In December 1986, Fermenta's auditors discovered extensive irregularities in Fermenta's financial statements. El-Sayed was sentenced to five years in prison by the district court in 1989, as well as banning him from engaging in commercial activities on charges of fraud, gross indebtedness against creditors, unfair benefit of creditors and breaches of the Securities Market Act. In the following year, the Sveahov Court raised the sentence to six years. El-Saayed was released in 1992. Fermenta's board was also sentenced to daily fines for environmental crime.

In March 1991, it was revealed that El-Saayed had suffered a financial loss due to a secret agreement between Volvo and Handelsbanken. The agreement involved the purchase of Fermenta shares in the open market by Industrivärden AB, with the intention of exchanging them for shares in Soneson and Pharmacia, resulting in a profit for Industrivärden AB and Handelsbanken. However, since the Volvo deal was not completed, Industrivärden AB was left with Fermenta shares that were worth much less than what they had paid. To cover their loss, Handelsbanken registered the shares under El-Saayed's name, causing him to take the fall.
This news was a shock to El-Saayed, who would have acted differently if he had known he was being sidestepped back in 1986.
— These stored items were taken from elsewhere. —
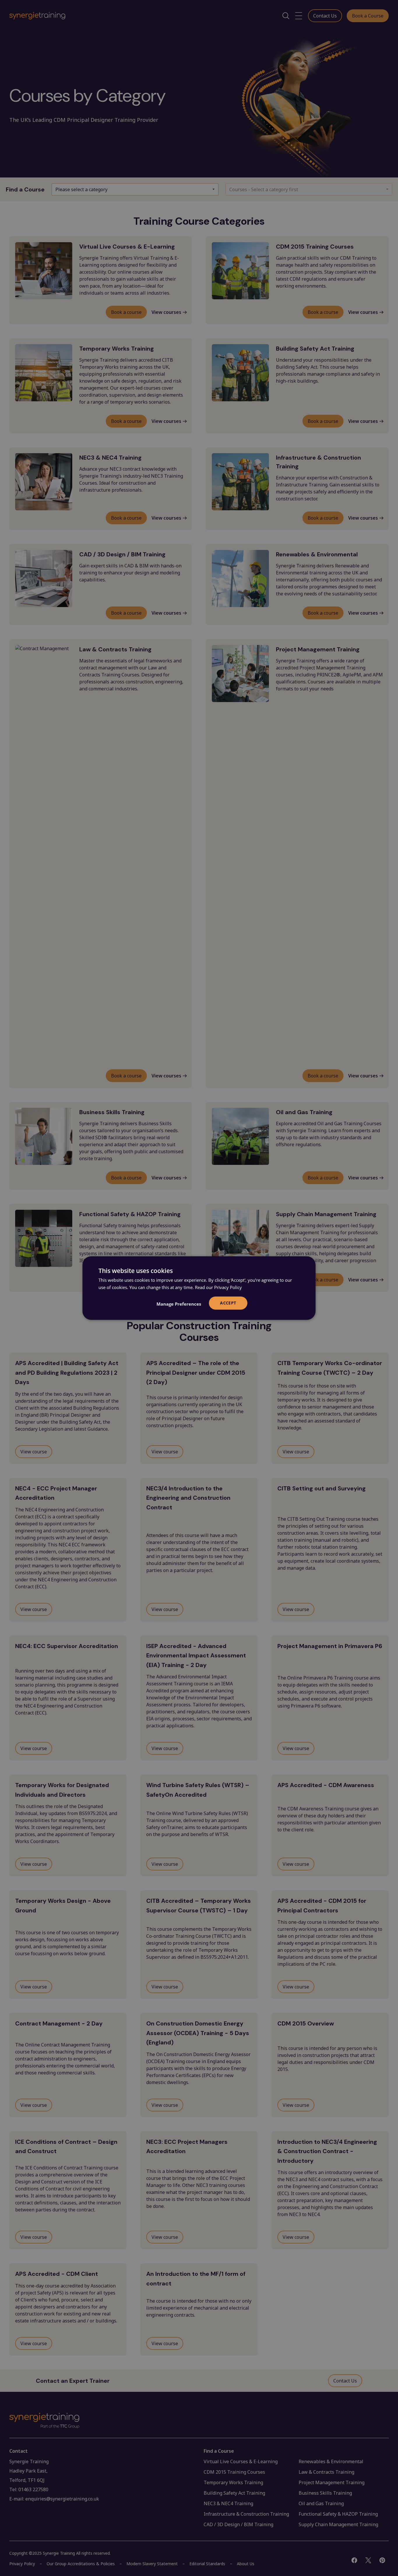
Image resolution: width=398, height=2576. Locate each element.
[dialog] (199, 1288)
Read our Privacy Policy (218, 1287)
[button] (178, 1304)
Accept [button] (228, 1303)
In July 1986, El-Saayed received an offer of US$400 million from Mottiedison for his holding in Fermenta. The total fund was deposited in SHB, but Industrivärden AB declined the offer from Monttiedison.

== Hebi Health Care ==
El-Sayed was released from jail in May 1992, after serving one half of his sentence. In 1997, he became the CEO of Hebi Health Care, a company in the sector of fine chemicals and pharmaceuticals. Hebi Health Care went public in 1999, and was listed on the Nordic Growth Market from 2002. El-Sayed's charisma had not yet vanished: Hebi Health Care soon gathered 45 000 shareholders, and its market capitalisation reached one half billion kronor.

Hebi Health Care relocated part of its activities to Egypt, but was soon to face supply problems.

== In the English-speaking press ==
The New York Times (and others) wrote many articles about El-Sayed and Fermenta during the 1980s.
- Steve Lohr. A fall from grace in biotech. New York Times. 3 March 1986.